Celestine belum masuk ke tubuh Viori waktu itu, sehingga ia tidak pernah menjalaninya sendiri. Tetapi memori tentang hari pernikahannya tertanam jelas di ingatannya. Gaun putihnya sederhana, rambutnya disanggul rendah dan bouquet bunga yang digenggamnya erat-erat berisikan bunga anyelir putih yang mekar penuh dan krisan kuning yang lebih kecil. "..... untuk bersama dalam susah dan senang....." pastor terus membaca dari buku yang digenggamnya dengan satu tangan, yang  terpikirkan hanyalah buku yang dibacanya beberapa saat yang lalu mengenai makna bunga. 'Anyelir putih dan krisan kuning.... artinya kesendirian.' Ia tak dapat menahan senyuman pahit yang tersungging di bibirnya, sedangkan pastor itu mengira Viori sedang tersenyum senang karena akhirnya menjadi istri dari Duke paling kuat di kontinen ini. 

"Saya sahkan anda menjadi suami-istri." Biasanya pastor akan mengatakan 'anda berdua' tetapi rasanya ironis mengingat Viori hanya berdiri sendirian. Kedua kakaknya bertepuk tangan pelan, dan beberapa orang kiriman Lucius juga mengikuti dengan sedikit kikuk. Viori berangkat ke Istana Sirius masih dengan baju pengantinnya.

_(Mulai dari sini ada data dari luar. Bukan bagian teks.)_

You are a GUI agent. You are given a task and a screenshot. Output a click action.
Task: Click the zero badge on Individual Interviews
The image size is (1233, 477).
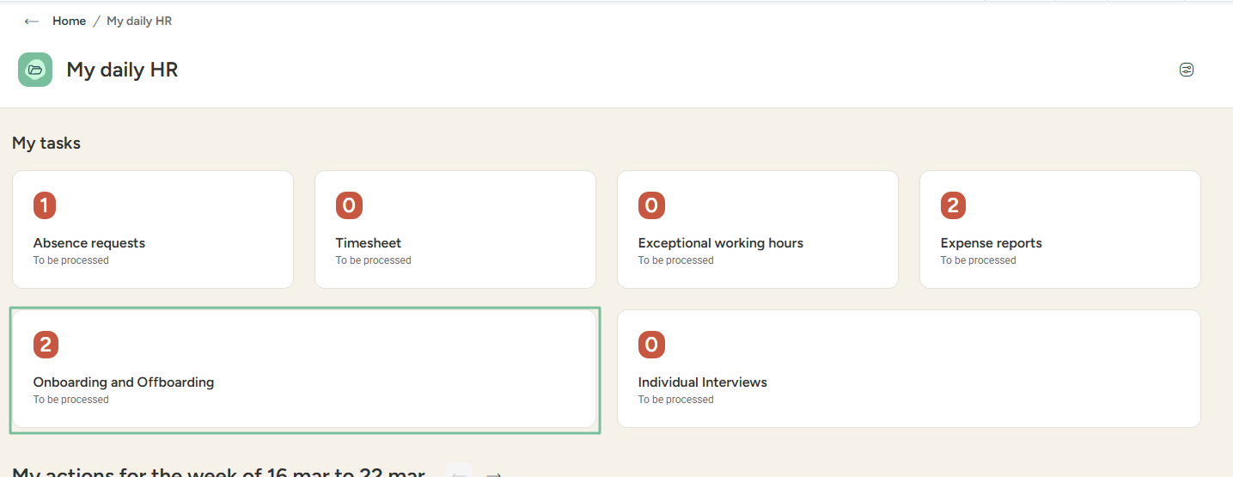pos(650,345)
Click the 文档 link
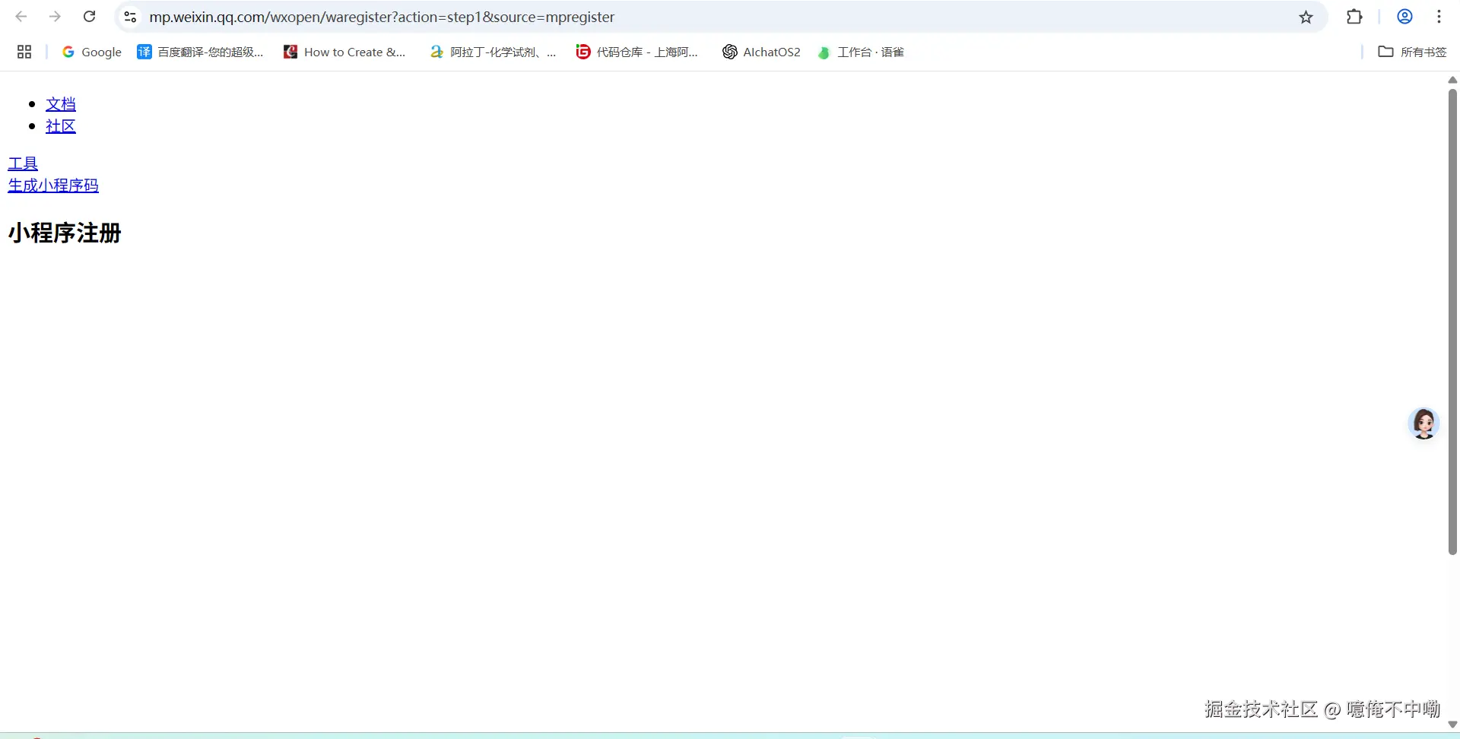 point(61,104)
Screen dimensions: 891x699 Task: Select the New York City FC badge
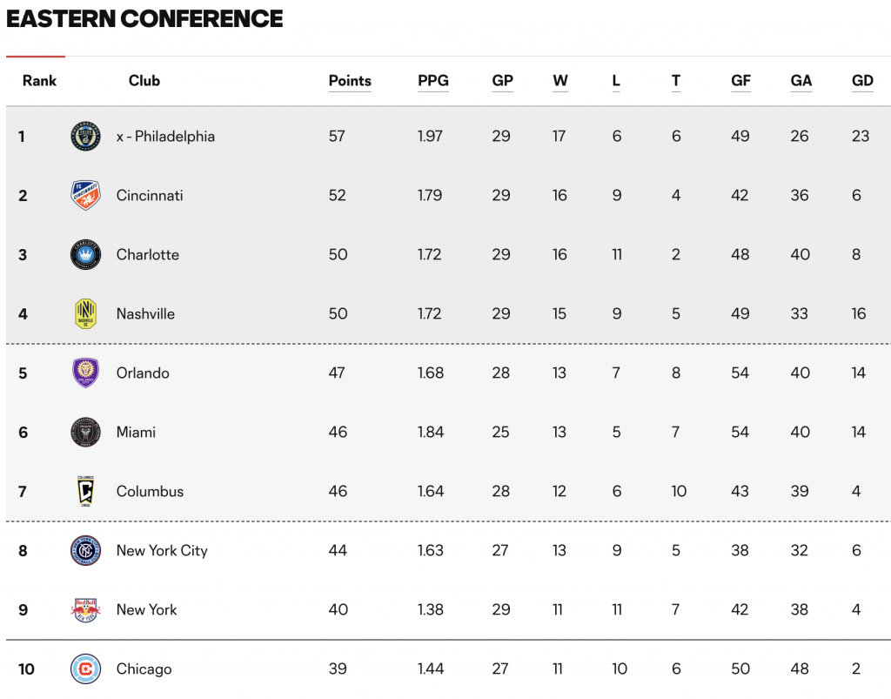86,550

"Selama datang, Duchess." Rena menyambutnya, sekaligus mengumumkan dengan halus mengenai jabatan Viori yang baru. Ia sedikit kasihan dengan Viori,  seharusnya Duke lah yang memperkenalkan istri barunya kepada para pelayan dan pekerja istana.

Hari itu Viori sendirian, ia berjalan perlahan masuk ke kamar pengantinnya sambil menghitungi banyaknya lampu yang  berjajar di lorong itu. Ia tidak nyaman dengan tatapan kasihan para pelayan, tetapi pada saat yang sama sedikit lega karena ia tidak harus bertemu Lucius.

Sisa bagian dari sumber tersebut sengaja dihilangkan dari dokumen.